[start Information provided]
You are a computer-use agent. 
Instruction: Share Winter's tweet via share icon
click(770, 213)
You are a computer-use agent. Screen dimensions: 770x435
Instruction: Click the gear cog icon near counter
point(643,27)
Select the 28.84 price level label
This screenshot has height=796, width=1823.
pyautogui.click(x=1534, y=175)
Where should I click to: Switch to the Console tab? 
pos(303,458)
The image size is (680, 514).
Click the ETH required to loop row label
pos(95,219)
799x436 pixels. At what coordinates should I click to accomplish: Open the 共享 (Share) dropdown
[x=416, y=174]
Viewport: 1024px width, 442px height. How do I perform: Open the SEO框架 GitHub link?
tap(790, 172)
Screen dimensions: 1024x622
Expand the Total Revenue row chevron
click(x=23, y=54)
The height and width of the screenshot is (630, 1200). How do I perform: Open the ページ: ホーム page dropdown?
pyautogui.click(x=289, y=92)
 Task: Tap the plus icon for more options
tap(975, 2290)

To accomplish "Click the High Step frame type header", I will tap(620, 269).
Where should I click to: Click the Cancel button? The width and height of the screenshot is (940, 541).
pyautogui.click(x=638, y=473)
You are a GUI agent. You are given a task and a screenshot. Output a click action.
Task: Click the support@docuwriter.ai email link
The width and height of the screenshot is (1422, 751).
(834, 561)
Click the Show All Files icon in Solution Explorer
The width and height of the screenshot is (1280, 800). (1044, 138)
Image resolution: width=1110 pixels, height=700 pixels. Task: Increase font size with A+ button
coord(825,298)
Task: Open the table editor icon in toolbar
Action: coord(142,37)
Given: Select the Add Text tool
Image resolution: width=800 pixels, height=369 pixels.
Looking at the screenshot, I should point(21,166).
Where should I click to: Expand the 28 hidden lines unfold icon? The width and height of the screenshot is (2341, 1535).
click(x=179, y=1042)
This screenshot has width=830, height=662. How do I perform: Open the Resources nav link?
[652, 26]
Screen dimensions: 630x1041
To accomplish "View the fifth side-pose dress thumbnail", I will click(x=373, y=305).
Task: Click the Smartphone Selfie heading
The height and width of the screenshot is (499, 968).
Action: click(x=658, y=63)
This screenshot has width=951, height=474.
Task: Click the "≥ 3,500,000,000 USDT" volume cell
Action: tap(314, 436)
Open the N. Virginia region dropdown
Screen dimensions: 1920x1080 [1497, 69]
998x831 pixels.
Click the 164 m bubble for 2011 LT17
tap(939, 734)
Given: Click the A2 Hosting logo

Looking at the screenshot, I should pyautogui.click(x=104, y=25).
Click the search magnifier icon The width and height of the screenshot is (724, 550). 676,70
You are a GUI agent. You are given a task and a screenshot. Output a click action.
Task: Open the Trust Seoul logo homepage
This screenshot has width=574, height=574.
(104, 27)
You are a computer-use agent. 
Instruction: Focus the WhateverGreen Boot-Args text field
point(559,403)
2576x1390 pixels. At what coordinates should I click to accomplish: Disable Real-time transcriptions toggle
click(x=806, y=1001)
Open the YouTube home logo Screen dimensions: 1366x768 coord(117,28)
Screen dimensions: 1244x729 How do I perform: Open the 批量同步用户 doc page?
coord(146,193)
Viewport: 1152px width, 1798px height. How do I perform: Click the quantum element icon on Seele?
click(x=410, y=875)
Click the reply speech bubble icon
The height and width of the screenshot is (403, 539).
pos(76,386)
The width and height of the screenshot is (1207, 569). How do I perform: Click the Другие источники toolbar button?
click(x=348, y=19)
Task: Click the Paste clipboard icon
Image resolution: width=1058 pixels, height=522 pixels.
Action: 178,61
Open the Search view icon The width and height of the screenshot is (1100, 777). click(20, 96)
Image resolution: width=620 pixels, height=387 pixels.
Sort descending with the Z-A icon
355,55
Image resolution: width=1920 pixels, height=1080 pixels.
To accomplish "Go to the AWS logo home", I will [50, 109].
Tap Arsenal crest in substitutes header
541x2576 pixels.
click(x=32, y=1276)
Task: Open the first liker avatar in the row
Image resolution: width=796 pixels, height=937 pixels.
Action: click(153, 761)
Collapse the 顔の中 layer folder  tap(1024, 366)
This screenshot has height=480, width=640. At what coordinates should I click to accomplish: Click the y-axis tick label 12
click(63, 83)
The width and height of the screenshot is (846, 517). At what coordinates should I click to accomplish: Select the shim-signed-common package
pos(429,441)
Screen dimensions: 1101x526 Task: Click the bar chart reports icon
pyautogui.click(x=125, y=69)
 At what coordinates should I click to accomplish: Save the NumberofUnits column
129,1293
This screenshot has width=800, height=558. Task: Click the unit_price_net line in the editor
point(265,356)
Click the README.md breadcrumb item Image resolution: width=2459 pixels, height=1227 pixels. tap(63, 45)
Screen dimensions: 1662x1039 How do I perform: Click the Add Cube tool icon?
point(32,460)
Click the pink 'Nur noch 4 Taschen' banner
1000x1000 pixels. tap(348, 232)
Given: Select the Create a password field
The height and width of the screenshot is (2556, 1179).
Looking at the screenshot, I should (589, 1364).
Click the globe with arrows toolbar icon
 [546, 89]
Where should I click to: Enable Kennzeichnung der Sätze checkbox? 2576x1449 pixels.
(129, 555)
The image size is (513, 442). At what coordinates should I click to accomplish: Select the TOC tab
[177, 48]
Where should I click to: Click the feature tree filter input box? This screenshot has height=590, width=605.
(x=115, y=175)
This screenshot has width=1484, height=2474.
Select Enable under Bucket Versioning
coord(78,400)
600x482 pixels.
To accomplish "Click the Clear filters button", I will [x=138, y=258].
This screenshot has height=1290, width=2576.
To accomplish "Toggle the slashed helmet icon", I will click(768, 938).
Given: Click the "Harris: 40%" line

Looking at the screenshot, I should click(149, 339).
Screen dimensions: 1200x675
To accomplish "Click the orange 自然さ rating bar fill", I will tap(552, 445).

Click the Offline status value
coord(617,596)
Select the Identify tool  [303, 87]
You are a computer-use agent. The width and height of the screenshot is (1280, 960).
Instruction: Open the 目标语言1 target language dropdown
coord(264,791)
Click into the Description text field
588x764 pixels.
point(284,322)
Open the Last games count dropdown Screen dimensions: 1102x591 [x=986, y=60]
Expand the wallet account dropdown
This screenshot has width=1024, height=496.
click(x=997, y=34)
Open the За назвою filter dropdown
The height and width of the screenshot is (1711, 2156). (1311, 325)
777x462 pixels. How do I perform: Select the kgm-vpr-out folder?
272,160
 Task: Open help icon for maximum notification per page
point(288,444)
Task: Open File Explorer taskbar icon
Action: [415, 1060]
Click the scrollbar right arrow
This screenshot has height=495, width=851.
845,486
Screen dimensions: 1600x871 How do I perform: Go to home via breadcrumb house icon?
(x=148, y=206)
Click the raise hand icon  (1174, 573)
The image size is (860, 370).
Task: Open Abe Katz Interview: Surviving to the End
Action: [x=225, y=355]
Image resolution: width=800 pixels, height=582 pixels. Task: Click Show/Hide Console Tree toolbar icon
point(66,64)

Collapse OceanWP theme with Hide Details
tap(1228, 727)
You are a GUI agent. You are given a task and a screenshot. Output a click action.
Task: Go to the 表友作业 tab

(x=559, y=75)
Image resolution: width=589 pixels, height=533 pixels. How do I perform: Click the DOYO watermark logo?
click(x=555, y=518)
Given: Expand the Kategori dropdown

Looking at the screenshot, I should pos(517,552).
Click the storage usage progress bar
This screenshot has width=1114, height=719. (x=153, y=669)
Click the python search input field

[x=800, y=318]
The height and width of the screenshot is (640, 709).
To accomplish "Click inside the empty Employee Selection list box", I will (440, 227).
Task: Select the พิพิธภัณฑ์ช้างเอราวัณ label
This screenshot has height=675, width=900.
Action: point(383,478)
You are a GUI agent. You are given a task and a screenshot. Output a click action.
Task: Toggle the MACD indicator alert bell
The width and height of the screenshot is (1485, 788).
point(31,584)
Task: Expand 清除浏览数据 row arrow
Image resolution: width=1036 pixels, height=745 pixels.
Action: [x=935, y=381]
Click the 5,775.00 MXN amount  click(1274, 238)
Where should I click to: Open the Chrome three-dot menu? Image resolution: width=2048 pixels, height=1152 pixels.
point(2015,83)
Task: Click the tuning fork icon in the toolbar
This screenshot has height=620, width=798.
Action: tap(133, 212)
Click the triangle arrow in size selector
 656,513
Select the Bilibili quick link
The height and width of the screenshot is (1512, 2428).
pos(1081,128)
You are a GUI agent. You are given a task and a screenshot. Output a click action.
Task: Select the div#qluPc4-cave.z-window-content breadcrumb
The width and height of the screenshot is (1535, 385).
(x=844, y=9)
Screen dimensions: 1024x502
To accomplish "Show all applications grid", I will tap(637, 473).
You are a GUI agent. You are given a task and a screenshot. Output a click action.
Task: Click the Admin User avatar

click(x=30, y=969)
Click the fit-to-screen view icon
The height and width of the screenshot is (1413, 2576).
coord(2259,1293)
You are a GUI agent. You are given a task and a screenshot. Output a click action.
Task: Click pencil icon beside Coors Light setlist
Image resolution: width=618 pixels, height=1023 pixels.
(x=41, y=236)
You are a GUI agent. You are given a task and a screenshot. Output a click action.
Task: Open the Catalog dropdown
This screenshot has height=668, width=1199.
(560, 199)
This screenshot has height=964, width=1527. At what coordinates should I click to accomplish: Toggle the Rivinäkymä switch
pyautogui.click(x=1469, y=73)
[end Information provided]
Problem statement -
Copy out everything in the entries above, from the line containing "Screen dimensions: 1600x871" down to the line containing "Click the 5,775.00", keeping every character as it stands.

Answer to this exercise -
Screen dimensions: 1600x871 How do I perform: Go to home via breadcrumb house icon?
(x=148, y=206)
Click the raise hand icon  (1174, 573)
The image size is (860, 370).
Task: Open Abe Katz Interview: Surviving to the End
Action: [x=225, y=355]
Image resolution: width=800 pixels, height=582 pixels. Task: Click Show/Hide Console Tree toolbar icon
point(66,64)

Collapse OceanWP theme with Hide Details
tap(1228, 727)
You are a GUI agent. You are given a task and a screenshot. Output a click action.
Task: Go to the 表友作业 tab

(x=559, y=75)
Image resolution: width=589 pixels, height=533 pixels. How do I perform: Click the DOYO watermark logo?
click(x=555, y=518)
Given: Expand the Kategori dropdown

Looking at the screenshot, I should pos(517,552).
Click the storage usage progress bar
This screenshot has width=1114, height=719. (x=153, y=669)
Click the python search input field

[x=800, y=318]
The height and width of the screenshot is (640, 709).
To accomplish "Click inside the empty Employee Selection list box", I will (440, 227).
Task: Select the พิพิธภัณฑ์ช้างเอราวัณ label
This screenshot has height=675, width=900.
Action: point(383,478)
You are a GUI agent. You are given a task and a screenshot. Output a click action.
Task: Toggle the MACD indicator alert bell
The width and height of the screenshot is (1485, 788).
point(31,584)
Task: Expand 清除浏览数据 row arrow
Image resolution: width=1036 pixels, height=745 pixels.
Action: [x=935, y=381]
Click the 5,775.00 MXN amount  click(1274, 238)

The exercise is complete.